Exercise directions
Please copy out, word for word, the part of the material below that opens with its first line and closes with the line containing "click(1035, 598)", both ends included. Leave the pictures out of your copy.

The data
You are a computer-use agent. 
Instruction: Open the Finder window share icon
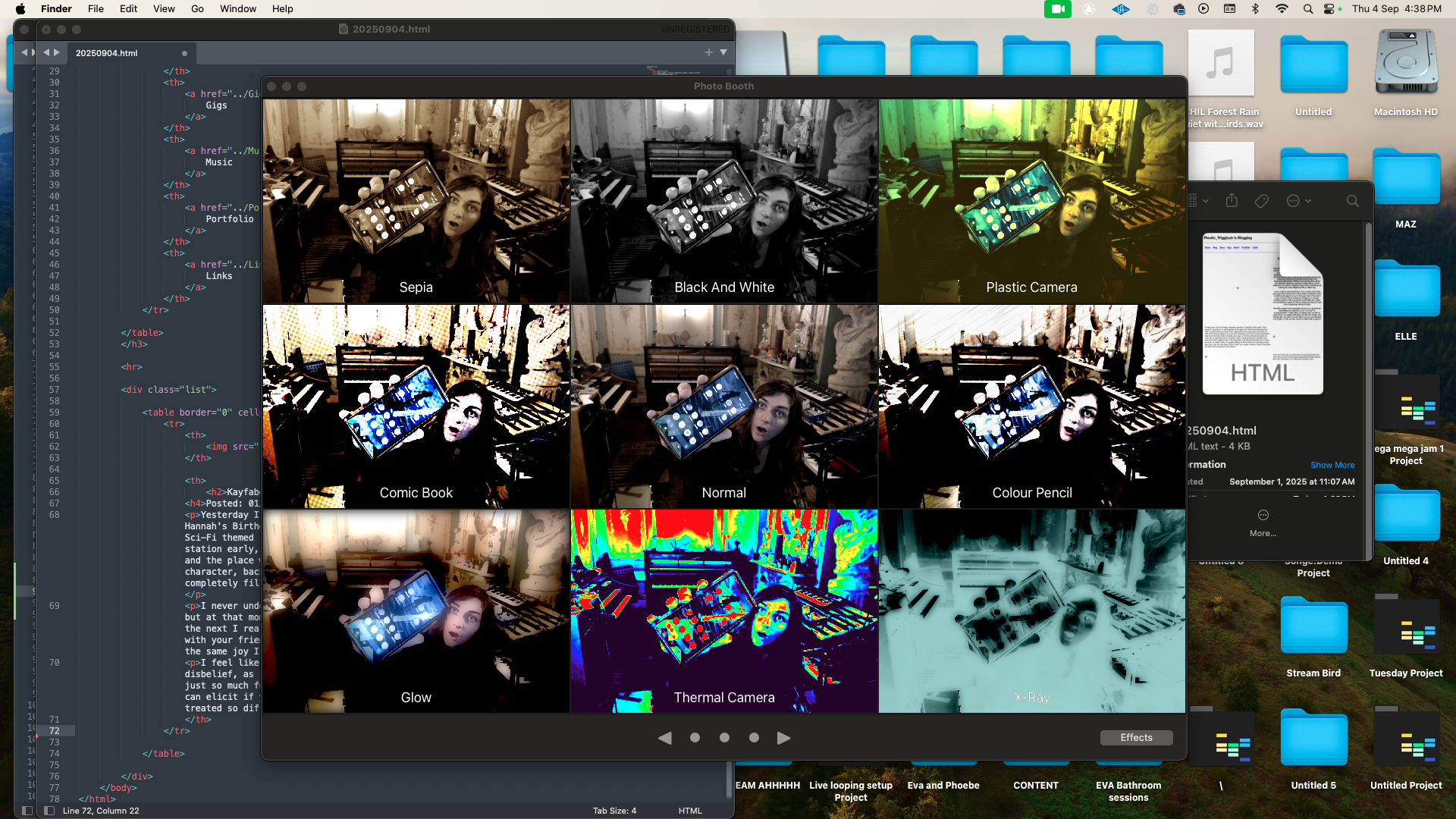(1232, 201)
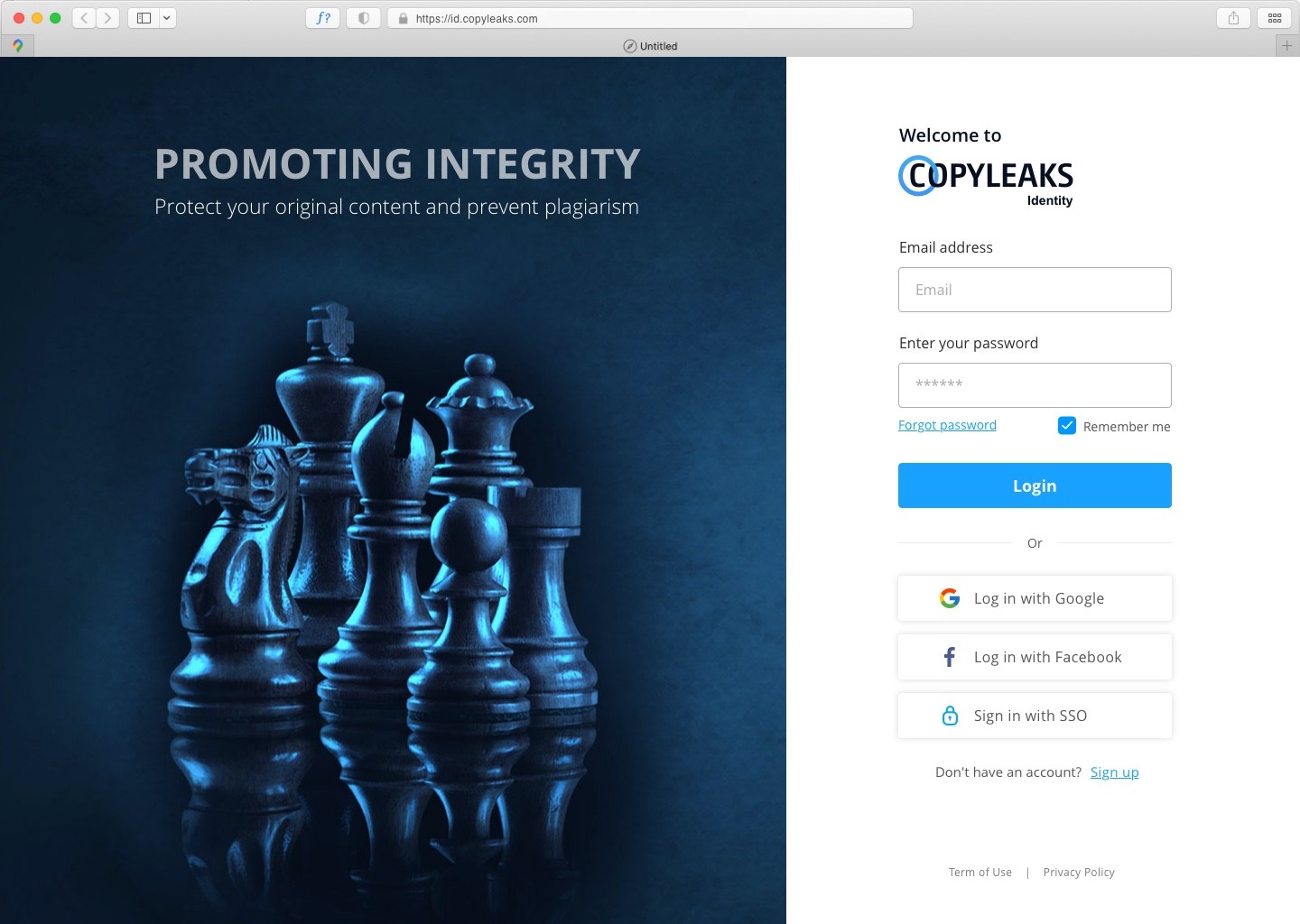Choose Log in with Google

click(1035, 598)
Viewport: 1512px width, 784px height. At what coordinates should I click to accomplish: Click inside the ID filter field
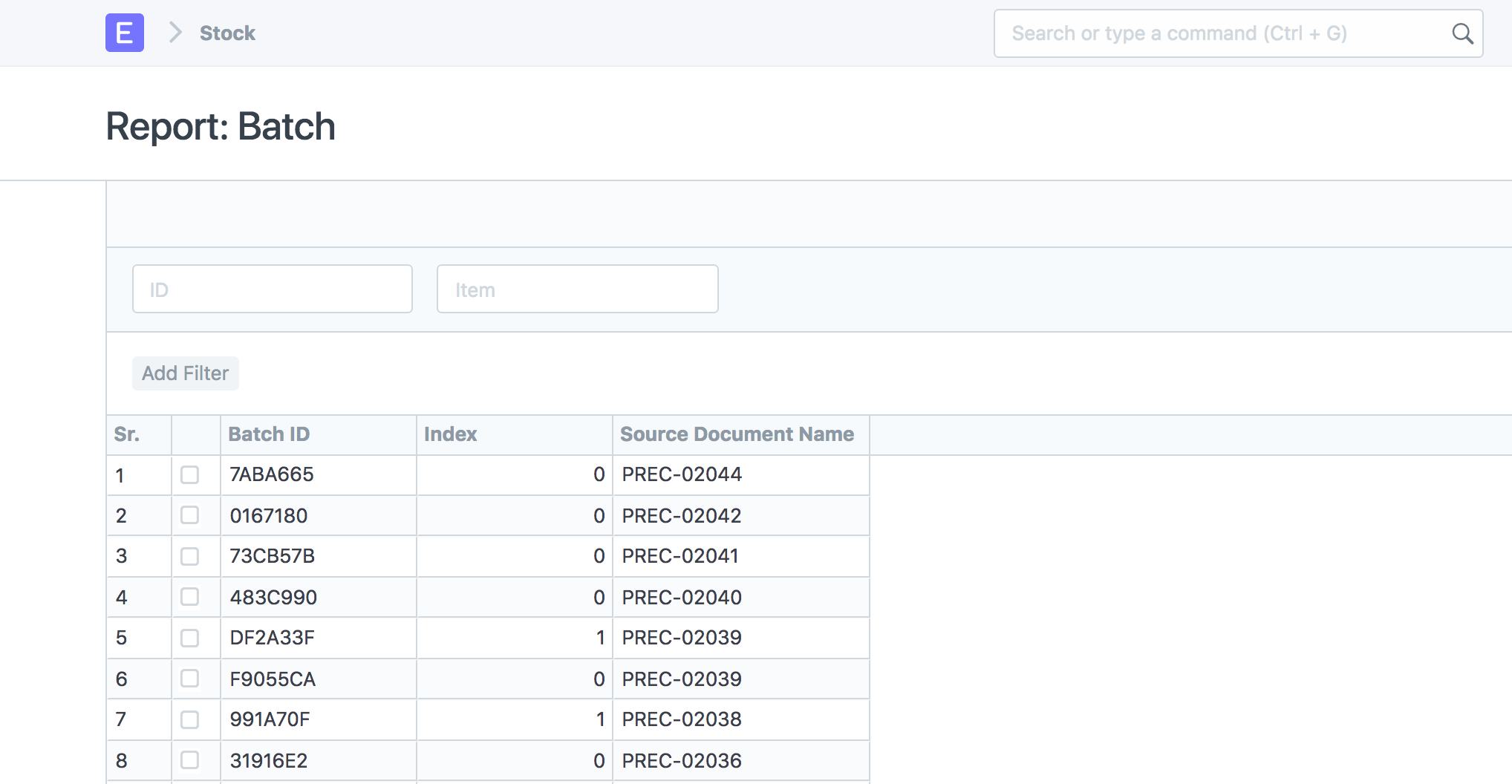coord(272,289)
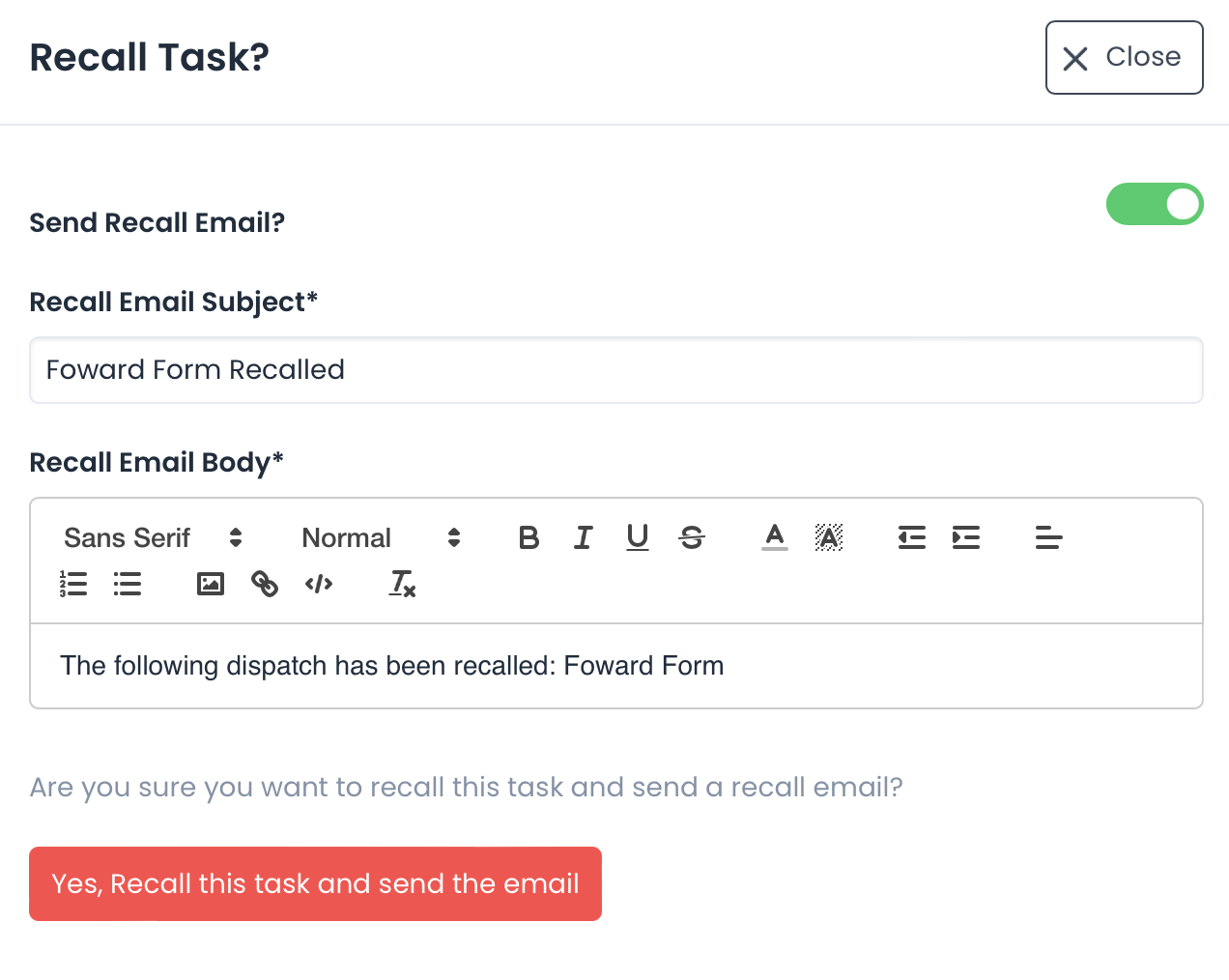Insert a hyperlink
1229x980 pixels.
(264, 584)
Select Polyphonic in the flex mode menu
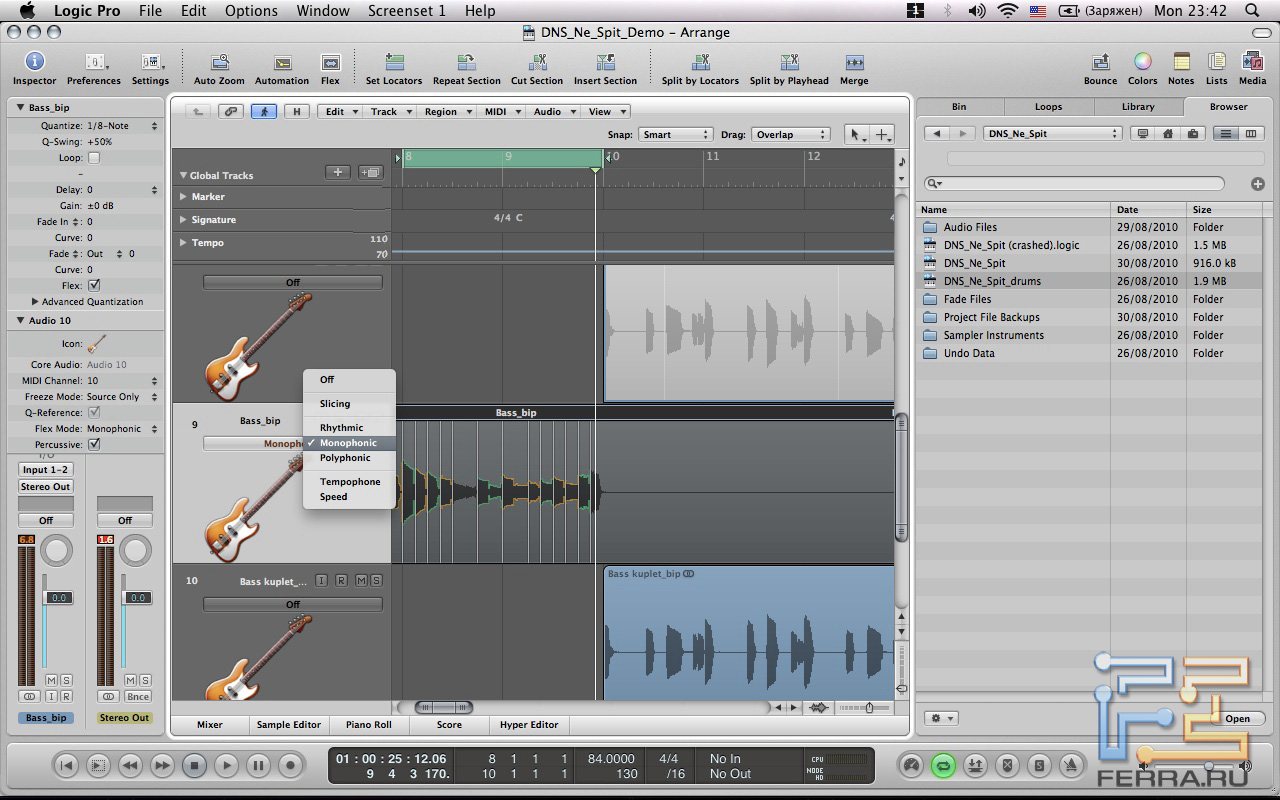Viewport: 1280px width, 800px height. tap(345, 458)
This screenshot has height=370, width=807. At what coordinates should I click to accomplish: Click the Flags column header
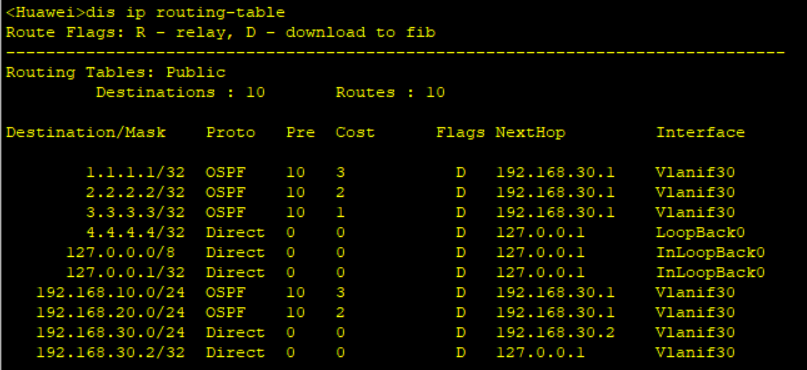[461, 133]
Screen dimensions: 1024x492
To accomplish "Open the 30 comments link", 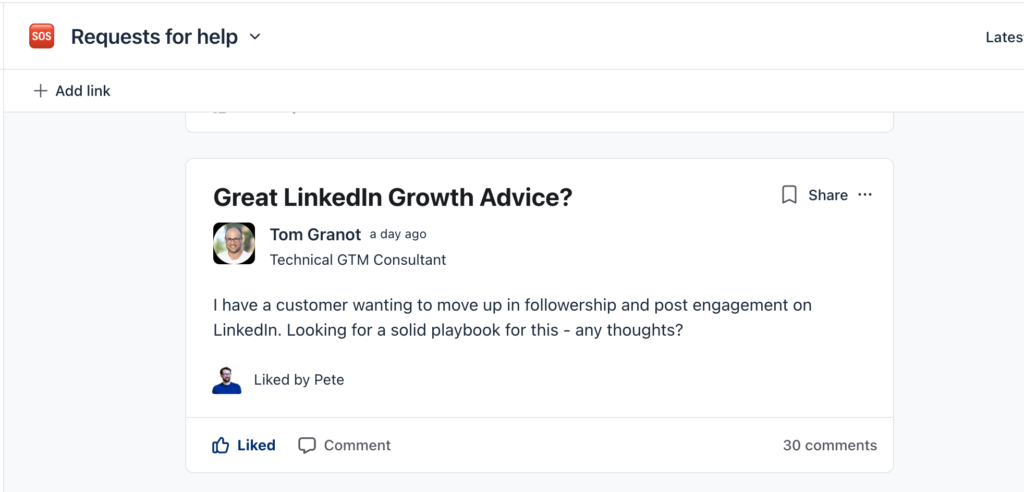I will 830,445.
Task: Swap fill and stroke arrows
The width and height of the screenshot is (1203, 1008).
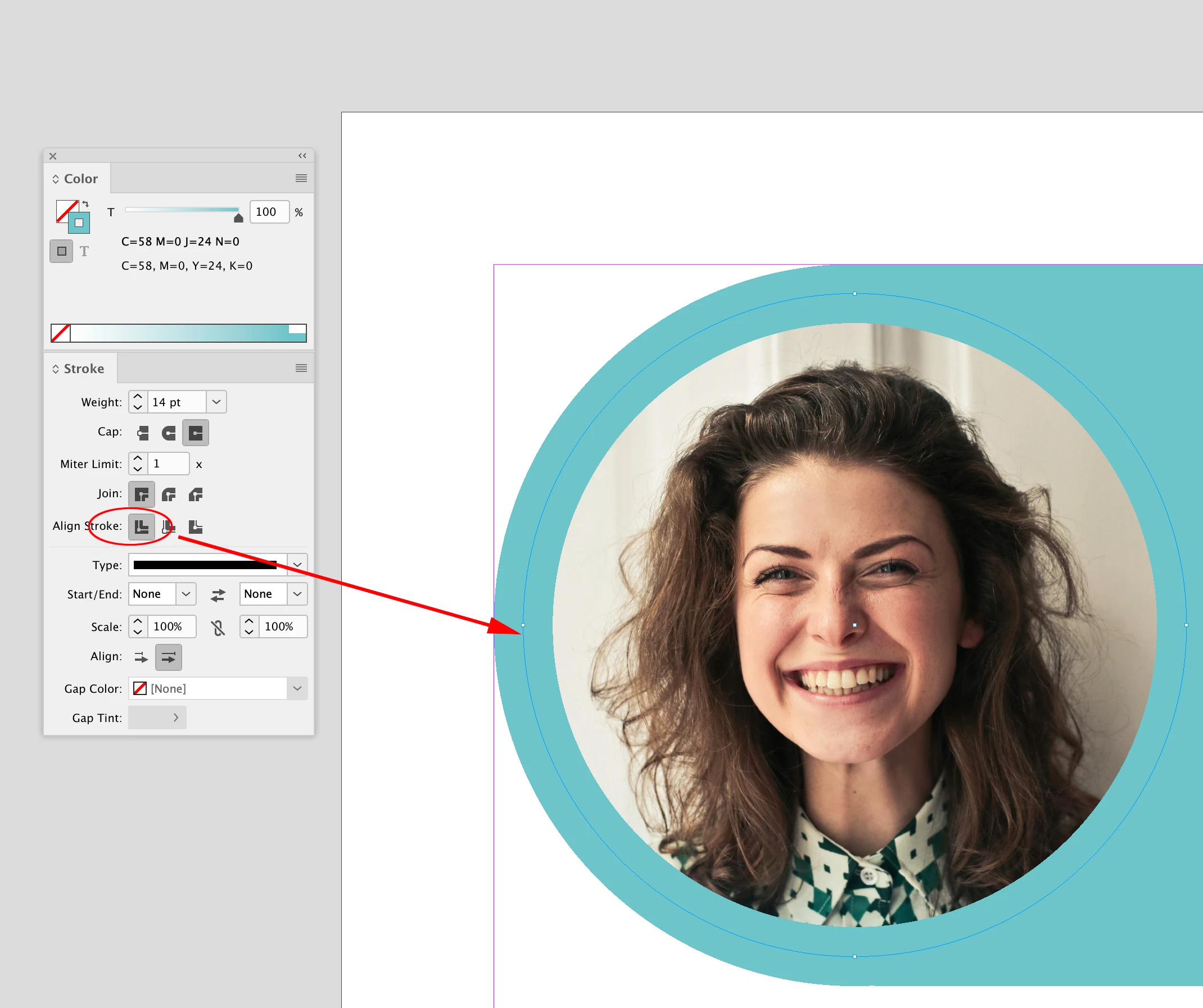Action: (x=85, y=204)
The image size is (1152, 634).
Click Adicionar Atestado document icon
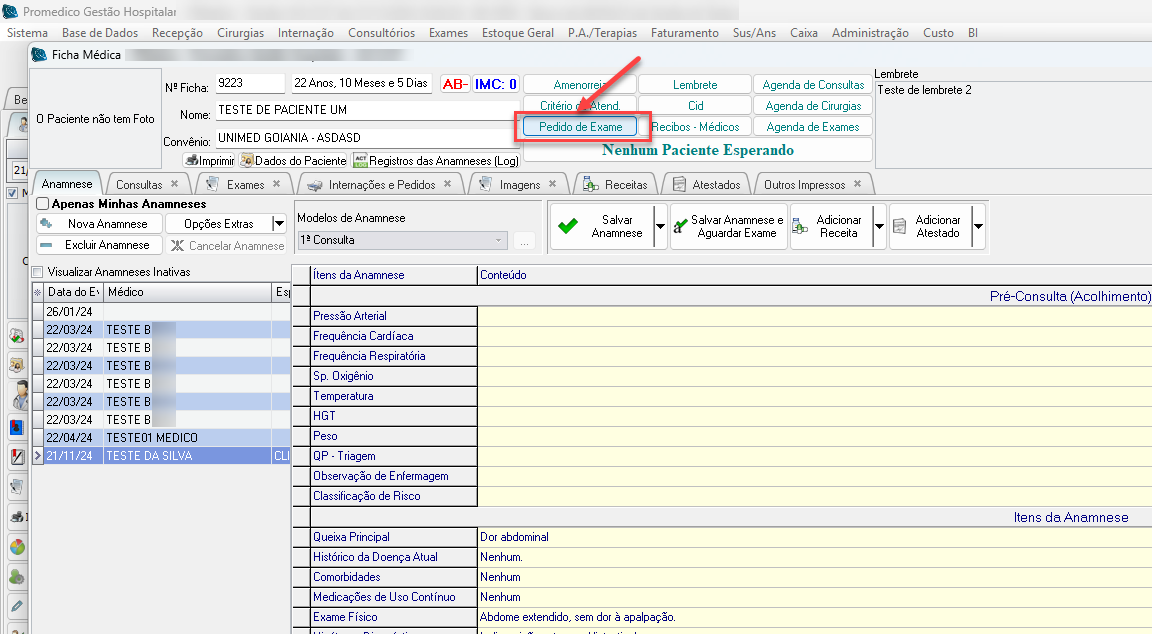click(900, 226)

Task answer
You are a computer-use agent. 
Instruction: Open the Finder window share icon
(1232, 201)
Choose Log in with Google

click(1035, 598)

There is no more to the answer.